Open large language models (LLMs) have emerged as a compelling and cost-effective alternative to proprietary models like OpenAI’s GPT model family. For anyone making products with AI, open models provide strong enough performance and better data privacy at a lower price point. They can also serve as viable replacements for tools and chatbots like ChatGPT.

The challenges of proprietary models

OpenAI’s ChatGPT chatbot, GPT suite of models (GPT-4o and GPT-4o-mini), and o1 family of models (o1-preview and o1-mini) have dominated the conversation around chatbots and LLMs in recent years. While these proprietary models deliver excellent performance, they come with two major limitations.

First, data privacy – OpenAI discloses very little about how its AI models operate. They haven’t published the model weights, training data, or even the number of parameters for any model since GPT-3. When using OpenAI’s services, users rely on a black-box model on external servers to process potentially sensitive data. With open models, not only can you select a model you understand better, but you also have control over where you deploy it.

Second, cost. Deploying LLMs is an incredibly resource intensive computing task. While proprietary models like the GPT family typically perform well in benchmarks, they aren’t necessarily optimized for cost effectiveness. Not every application requires maximum performance and having a wider range of models to select from allows you to choose the most effective one for the job.

Proprietary models may still be a good choice, particularly during prototyping stages. However, you should also weigh open alternatives before making a selection.

Key consideration in selecting a model

Selecting the right AI model involves assessing several key factors:

What modalities does it need to support? LLMs just handle text, though there are now multimodal models available that can also process images, audio, and video. If you just need a text model, remember, they operate on text fragments called tokens, rather than words or sentences. This determines how they are priced and how performance is measured.
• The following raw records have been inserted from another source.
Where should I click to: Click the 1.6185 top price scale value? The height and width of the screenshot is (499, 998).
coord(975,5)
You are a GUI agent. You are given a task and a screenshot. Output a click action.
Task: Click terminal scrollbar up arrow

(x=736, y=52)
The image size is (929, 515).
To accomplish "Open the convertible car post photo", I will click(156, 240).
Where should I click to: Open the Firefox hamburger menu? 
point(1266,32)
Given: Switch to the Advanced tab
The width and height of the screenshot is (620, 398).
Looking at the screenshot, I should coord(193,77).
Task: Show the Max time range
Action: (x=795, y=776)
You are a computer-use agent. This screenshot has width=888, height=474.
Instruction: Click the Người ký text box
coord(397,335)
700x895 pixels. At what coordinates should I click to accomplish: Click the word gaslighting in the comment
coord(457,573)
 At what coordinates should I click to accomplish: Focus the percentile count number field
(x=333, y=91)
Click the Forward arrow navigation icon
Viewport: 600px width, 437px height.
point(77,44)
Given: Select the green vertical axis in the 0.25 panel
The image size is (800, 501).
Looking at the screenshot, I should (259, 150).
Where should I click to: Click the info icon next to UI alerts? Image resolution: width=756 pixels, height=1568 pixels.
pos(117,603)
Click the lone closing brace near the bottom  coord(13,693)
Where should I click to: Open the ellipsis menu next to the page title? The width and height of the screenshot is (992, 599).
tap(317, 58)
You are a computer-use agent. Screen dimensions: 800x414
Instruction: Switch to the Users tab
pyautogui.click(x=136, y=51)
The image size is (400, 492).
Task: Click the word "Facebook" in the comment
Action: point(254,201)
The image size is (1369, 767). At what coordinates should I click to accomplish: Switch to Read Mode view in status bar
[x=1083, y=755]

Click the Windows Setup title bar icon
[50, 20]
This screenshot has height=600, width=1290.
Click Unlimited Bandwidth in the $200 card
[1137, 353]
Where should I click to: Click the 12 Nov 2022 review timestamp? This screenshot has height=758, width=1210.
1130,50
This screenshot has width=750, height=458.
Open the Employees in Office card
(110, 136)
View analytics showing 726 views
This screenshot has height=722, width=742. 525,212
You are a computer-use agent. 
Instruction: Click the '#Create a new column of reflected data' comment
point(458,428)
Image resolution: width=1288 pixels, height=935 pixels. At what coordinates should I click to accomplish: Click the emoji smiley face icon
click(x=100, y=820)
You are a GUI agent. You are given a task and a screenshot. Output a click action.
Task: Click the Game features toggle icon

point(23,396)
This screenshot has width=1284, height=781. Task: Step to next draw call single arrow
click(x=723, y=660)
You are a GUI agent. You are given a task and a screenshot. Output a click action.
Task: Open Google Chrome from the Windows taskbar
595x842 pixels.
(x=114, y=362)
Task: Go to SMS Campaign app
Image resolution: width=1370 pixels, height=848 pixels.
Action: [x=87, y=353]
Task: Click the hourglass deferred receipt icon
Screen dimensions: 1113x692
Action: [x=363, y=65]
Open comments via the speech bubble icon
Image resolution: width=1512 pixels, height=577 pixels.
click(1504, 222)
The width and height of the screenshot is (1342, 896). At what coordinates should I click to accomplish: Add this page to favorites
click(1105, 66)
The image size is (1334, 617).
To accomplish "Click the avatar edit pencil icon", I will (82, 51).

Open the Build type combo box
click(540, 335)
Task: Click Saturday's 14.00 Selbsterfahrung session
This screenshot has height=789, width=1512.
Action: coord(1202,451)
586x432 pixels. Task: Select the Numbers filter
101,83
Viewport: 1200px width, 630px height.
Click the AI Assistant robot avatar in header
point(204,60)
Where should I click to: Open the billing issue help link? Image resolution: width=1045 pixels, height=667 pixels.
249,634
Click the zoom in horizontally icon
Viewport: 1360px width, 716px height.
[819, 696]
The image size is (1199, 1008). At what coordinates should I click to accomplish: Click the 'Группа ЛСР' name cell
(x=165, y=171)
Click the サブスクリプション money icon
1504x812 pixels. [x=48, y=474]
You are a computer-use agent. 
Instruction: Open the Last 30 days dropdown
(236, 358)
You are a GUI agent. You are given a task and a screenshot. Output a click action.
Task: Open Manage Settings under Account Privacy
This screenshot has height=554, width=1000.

What level of performance does it need to have and what size of model is most appropriate? Larger models typically achieve higher performance on benchmarks but are more costly to run. Depending on the model, the price can vary from around $0.06 per million tokens (approximately 750,000 words) to $5 per million tokens. The price-performance trade-off can really make or break your profit margins. Look at benchmarks to find a few models that could meet your needs then test them with a sample dataset to find the most appropriate model for your needs.